--- START ---

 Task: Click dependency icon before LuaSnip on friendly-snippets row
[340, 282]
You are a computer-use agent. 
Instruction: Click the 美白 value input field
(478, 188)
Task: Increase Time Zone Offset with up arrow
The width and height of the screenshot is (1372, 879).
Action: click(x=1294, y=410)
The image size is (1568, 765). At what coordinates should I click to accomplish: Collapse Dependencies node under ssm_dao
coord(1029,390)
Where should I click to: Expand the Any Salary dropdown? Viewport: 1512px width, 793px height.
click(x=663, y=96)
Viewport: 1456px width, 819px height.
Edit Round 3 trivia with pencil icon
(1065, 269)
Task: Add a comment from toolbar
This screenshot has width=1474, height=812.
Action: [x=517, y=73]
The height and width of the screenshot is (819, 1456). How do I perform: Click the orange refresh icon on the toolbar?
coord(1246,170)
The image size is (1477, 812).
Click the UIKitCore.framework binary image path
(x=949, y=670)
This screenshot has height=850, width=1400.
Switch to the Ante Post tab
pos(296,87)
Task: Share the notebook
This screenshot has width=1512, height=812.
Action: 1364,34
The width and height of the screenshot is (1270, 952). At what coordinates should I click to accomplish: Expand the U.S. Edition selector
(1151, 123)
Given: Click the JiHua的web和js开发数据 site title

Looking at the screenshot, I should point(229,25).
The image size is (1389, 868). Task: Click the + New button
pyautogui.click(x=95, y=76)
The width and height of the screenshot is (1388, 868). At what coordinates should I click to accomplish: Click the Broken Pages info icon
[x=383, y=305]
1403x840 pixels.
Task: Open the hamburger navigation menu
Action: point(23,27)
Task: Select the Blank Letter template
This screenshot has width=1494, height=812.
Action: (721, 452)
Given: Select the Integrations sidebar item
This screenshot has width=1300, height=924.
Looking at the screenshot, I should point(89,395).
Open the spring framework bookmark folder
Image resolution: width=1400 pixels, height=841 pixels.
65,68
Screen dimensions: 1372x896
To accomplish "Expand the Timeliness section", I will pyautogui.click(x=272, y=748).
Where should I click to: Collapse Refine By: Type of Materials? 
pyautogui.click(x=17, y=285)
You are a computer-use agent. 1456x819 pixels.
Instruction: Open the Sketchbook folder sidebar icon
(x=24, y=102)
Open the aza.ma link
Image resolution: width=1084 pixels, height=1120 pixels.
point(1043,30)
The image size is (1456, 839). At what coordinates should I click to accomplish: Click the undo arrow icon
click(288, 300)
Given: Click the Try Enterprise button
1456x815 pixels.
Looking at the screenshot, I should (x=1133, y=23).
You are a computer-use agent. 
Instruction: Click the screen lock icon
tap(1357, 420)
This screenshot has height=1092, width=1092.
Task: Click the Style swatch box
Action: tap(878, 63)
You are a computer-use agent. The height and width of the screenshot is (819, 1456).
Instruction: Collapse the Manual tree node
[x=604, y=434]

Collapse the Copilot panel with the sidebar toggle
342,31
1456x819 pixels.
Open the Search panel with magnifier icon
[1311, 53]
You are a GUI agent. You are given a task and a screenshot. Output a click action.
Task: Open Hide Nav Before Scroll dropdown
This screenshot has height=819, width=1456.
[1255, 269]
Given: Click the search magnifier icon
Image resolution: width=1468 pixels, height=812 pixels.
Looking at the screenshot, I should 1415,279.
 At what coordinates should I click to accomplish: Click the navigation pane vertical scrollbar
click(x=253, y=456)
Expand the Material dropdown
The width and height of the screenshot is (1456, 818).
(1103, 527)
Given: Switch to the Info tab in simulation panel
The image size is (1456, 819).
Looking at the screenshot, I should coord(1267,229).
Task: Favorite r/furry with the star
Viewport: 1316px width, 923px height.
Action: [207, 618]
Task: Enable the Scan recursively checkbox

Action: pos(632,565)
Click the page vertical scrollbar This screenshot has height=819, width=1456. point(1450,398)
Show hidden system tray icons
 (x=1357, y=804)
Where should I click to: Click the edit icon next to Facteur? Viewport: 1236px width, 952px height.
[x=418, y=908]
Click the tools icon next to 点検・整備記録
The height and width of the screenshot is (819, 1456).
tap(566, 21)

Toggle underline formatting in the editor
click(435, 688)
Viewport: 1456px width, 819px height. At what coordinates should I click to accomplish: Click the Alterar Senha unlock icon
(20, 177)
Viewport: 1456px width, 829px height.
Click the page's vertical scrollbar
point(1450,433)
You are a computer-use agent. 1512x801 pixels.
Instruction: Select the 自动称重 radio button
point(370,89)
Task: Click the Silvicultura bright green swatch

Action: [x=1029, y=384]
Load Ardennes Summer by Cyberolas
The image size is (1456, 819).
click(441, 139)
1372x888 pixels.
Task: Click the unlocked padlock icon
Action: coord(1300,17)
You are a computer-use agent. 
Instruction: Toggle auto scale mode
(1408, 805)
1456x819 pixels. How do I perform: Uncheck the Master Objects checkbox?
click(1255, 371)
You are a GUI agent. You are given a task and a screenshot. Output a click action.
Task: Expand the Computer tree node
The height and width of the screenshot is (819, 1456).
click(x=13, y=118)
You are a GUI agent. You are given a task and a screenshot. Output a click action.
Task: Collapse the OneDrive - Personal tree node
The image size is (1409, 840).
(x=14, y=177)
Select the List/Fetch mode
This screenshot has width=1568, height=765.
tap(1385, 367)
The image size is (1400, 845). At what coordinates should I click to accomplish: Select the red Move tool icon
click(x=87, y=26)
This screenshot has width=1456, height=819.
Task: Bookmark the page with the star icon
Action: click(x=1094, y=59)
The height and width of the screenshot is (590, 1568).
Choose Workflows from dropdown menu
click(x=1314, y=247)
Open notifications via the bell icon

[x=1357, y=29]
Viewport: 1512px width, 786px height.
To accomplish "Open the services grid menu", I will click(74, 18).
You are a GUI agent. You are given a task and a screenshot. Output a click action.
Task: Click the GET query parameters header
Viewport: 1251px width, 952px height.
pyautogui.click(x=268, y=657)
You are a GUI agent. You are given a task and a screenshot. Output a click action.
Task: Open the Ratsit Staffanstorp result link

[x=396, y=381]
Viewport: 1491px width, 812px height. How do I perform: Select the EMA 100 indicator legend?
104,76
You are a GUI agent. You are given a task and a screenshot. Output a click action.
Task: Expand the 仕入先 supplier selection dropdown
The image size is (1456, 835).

--- END ---

● **BRIEF**
Each line of the material above is to be retyped verbatim.

● **RESULT**
 Task: Click dependency icon before LuaSnip on friendly-snippets row
[340, 282]
You are a computer-use agent. 
Instruction: Click the 美白 value input field
(478, 188)
Task: Increase Time Zone Offset with up arrow
The width and height of the screenshot is (1372, 879).
Action: click(x=1294, y=410)
The image size is (1568, 765). At what coordinates should I click to accomplish: Collapse Dependencies node under ssm_dao
coord(1029,390)
Where should I click to: Expand the Any Salary dropdown? Viewport: 1512px width, 793px height.
click(x=663, y=96)
Viewport: 1456px width, 819px height.
Edit Round 3 trivia with pencil icon
(1065, 269)
Task: Add a comment from toolbar
This screenshot has width=1474, height=812.
Action: [x=517, y=73]
The height and width of the screenshot is (819, 1456). How do I perform: Click the orange refresh icon on the toolbar?
coord(1246,170)
The image size is (1477, 812).
Click the UIKitCore.framework binary image path
(x=949, y=670)
This screenshot has height=850, width=1400.
Switch to the Ante Post tab
pos(296,87)
Task: Share the notebook
This screenshot has width=1512, height=812.
Action: 1364,34
The width and height of the screenshot is (1270, 952). At what coordinates should I click to accomplish: Expand the U.S. Edition selector
(1151, 123)
Given: Click the JiHua的web和js开发数据 site title

Looking at the screenshot, I should point(229,25).
The image size is (1389, 868). Task: Click the + New button
pyautogui.click(x=95, y=76)
The width and height of the screenshot is (1388, 868). At what coordinates should I click to accomplish: Click the Broken Pages info icon
[x=383, y=305]
1403x840 pixels.
Task: Open the hamburger navigation menu
Action: point(23,27)
Task: Select the Blank Letter template
This screenshot has width=1494, height=812.
Action: (721, 452)
Given: Select the Integrations sidebar item
This screenshot has width=1300, height=924.
Looking at the screenshot, I should point(89,395).
Open the spring framework bookmark folder
Image resolution: width=1400 pixels, height=841 pixels.
65,68
Screen dimensions: 1372x896
To accomplish "Expand the Timeliness section", I will pyautogui.click(x=272, y=748).
Where should I click to: Collapse Refine By: Type of Materials? 
pyautogui.click(x=17, y=285)
You are a computer-use agent. 1456x819 pixels.
Instruction: Open the Sketchbook folder sidebar icon
(x=24, y=102)
Open the aza.ma link
Image resolution: width=1084 pixels, height=1120 pixels.
point(1043,30)
The image size is (1456, 839). At what coordinates should I click to accomplish: Click the undo arrow icon
click(288, 300)
Given: Click the Try Enterprise button
1456x815 pixels.
Looking at the screenshot, I should (x=1133, y=23).
You are a computer-use agent. 
Instruction: Click the screen lock icon
tap(1357, 420)
This screenshot has height=1092, width=1092.
Task: Click the Style swatch box
Action: tap(878, 63)
You are a computer-use agent. The height and width of the screenshot is (819, 1456).
Instruction: Collapse the Manual tree node
[x=604, y=434]

Collapse the Copilot panel with the sidebar toggle
342,31
1456x819 pixels.
Open the Search panel with magnifier icon
[1311, 53]
You are a GUI agent. You are given a task and a screenshot. Output a click action.
Task: Open Hide Nav Before Scroll dropdown
This screenshot has height=819, width=1456.
[1255, 269]
Given: Click the search magnifier icon
Image resolution: width=1468 pixels, height=812 pixels.
Looking at the screenshot, I should 1415,279.
 At what coordinates should I click to accomplish: Click the navigation pane vertical scrollbar
click(x=253, y=456)
Expand the Material dropdown
The width and height of the screenshot is (1456, 818).
(1103, 527)
Given: Switch to the Info tab in simulation panel
The image size is (1456, 819).
Looking at the screenshot, I should coord(1267,229).
Task: Favorite r/furry with the star
Viewport: 1316px width, 923px height.
Action: [207, 618]
Task: Enable the Scan recursively checkbox

Action: pos(632,565)
Click the page vertical scrollbar This screenshot has height=819, width=1456. point(1450,398)
Show hidden system tray icons
 (x=1357, y=804)
Where should I click to: Click the edit icon next to Facteur? Viewport: 1236px width, 952px height.
[x=418, y=908]
Click the tools icon next to 点検・整備記録
The height and width of the screenshot is (819, 1456).
tap(566, 21)

Toggle underline formatting in the editor
click(435, 688)
Viewport: 1456px width, 819px height. At what coordinates should I click to accomplish: Click the Alterar Senha unlock icon
(20, 177)
Viewport: 1456px width, 829px height.
Click the page's vertical scrollbar
point(1450,433)
You are a computer-use agent. 1512x801 pixels.
Instruction: Select the 自动称重 radio button
point(370,89)
Task: Click the Silvicultura bright green swatch

Action: [x=1029, y=384]
Load Ardennes Summer by Cyberolas
The image size is (1456, 819).
click(441, 139)
1372x888 pixels.
Task: Click the unlocked padlock icon
Action: coord(1300,17)
You are a computer-use agent. 
Instruction: Toggle auto scale mode
(1408, 805)
1456x819 pixels. How do I perform: Uncheck the Master Objects checkbox?
click(1255, 371)
You are a GUI agent. You are given a task and a screenshot. Output a click action.
Task: Expand the Computer tree node
The height and width of the screenshot is (819, 1456).
click(x=13, y=118)
You are a GUI agent. You are given a task and a screenshot. Output a click action.
Task: Collapse the OneDrive - Personal tree node
The image size is (1409, 840).
(x=14, y=177)
Select the List/Fetch mode
This screenshot has width=1568, height=765.
tap(1385, 367)
The image size is (1400, 845). At what coordinates should I click to accomplish: Select the red Move tool icon
click(x=87, y=26)
This screenshot has width=1456, height=819.
Task: Bookmark the page with the star icon
Action: click(x=1094, y=59)
The height and width of the screenshot is (590, 1568).
Choose Workflows from dropdown menu
click(x=1314, y=247)
Open notifications via the bell icon

[x=1357, y=29]
Viewport: 1512px width, 786px height.
To accomplish "Open the services grid menu", I will click(74, 18).
You are a GUI agent. You are given a task and a screenshot. Output a click action.
Task: Click the GET query parameters header
Viewport: 1251px width, 952px height.
pyautogui.click(x=268, y=657)
You are a GUI agent. You are given a task and a screenshot. Output a click action.
Task: Open the Ratsit Staffanstorp result link

[x=396, y=381]
Viewport: 1491px width, 812px height. How do I perform: Select the EMA 100 indicator legend?
104,76
You are a GUI agent. You are given a task and a screenshot. Output a click action.
Task: Expand the 仕入先 supplier selection dropdown
The image size is (1456, 835).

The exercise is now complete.